= Gender evaluation methodology =

The Gender Evaluation Methodology (GEM) is an evaluation methodology that integrates a gender analysis into evaluations of initiatives that use information and communications technologies (ICTs) for social change. It is an evaluation tool for determining whether ICTs are really improving or worsening women's lives and gender relations, as well as for promoting positive change at the individual, institutional, community and broader social levels.

==Development==

GEM was first developed in 2002 and was tried and tested by thirty community-based organizations. Since then, hundreds of people have become involved in GEM's development including: people who developed the tool, who train in how to use GEM, who are adapting GEM (to increase its applicability to rural ICT4D projects, telecentres, software localisation and ICT policy advocacy and who are now offering GEM evaluations on a consultancy basis.

==Manual==

The GEM manual was written in English and has been translated into French, Spanish, Brazilian, Portuguese and Arabic.

==Developers==

GEM was developed by the Women's Networking Support Programme of the Association for Progressive Communications (APC WNSP).

==Telecentres==

In rural Uganda, telecentres were established to promote rural access to information and foster development; however they are not getting the results they had hoped for. An evaluation of telecentres by the Acacia programme in South Africa revealed that women consistently make up less than one-third of telecentre users, even when female staff and materials that target women are made available.
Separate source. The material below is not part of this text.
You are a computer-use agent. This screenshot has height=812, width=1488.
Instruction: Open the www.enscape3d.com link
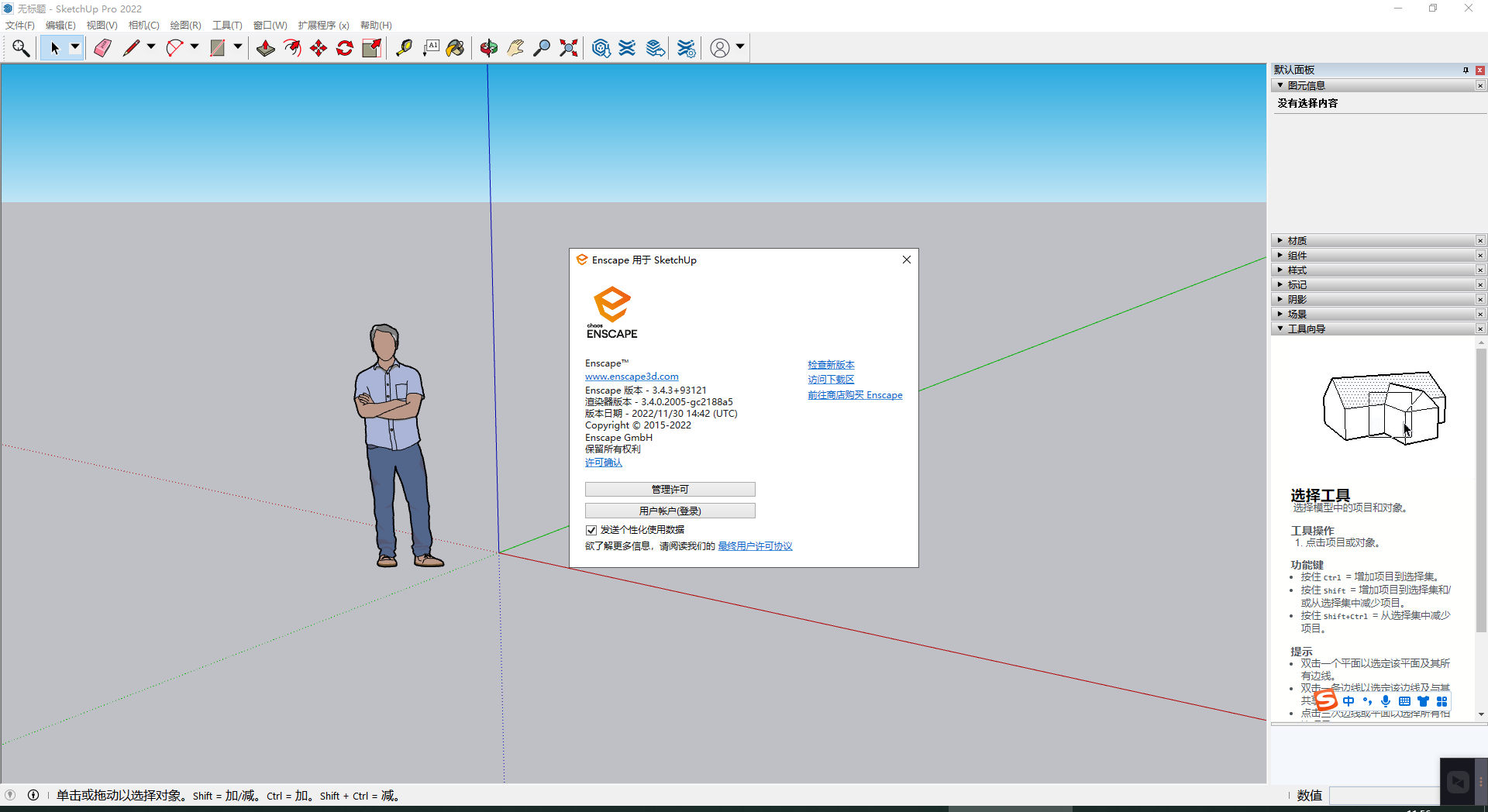pyautogui.click(x=632, y=377)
Seeking to understand why this is so, UgaBYTES, a Uganda-based NGO that works to promote access to ICTs in rural East Africa, conducted a study between August 2008 and March 2009 in two rural telecentres – the Buwama Community Multimedia Centre and the Kawolo telecentre – using and adapting GEM. The goal of the evaluation was to better understand whether or not the telecentre services were meeting the different needs of women and men.

UgaBYTES found that, because technologies are socially constructed, they have different impacts on women versus men. Beyond the common obstacles to access like: technical infrastructure, connection costs and computer literacy, women face numerous additional barriers to accessing ICTs.

==Policy impact==

In November 2009, the Dominican Republic became the first Latin American country to pledge to include a "gender perspective" in every information and communications technology (ICT) initiative and policy developed by the government. This is significant regionally as the Dominican Republic is leading the thinking of Latin American governments regarding gender and technology as part of the regional eLAC2010 plan. The Dominicans chose the Gender Evaluation Methodology (GEM) as the tool to design and evaluate all public policies.

The gender evaluation methodology has been used in Chhattisgarh state in India to evaluate why women, rural heads of village, are not participating actively in local government despite the fact that they are numerous in number (30% of all local government seats being reserved for women) and that they can, in theory, remotely communicate the needs of their villages through the use of a Simputer – a low-cost computer that does not require computer literacy. The GEM study revealed that numerous technical problems related to the Simputers and ingrained inequalities, mean that even designated female representatives remain voiceless. An evaluation that does not focus on gender-related inequalities may not have uncovered these reasons.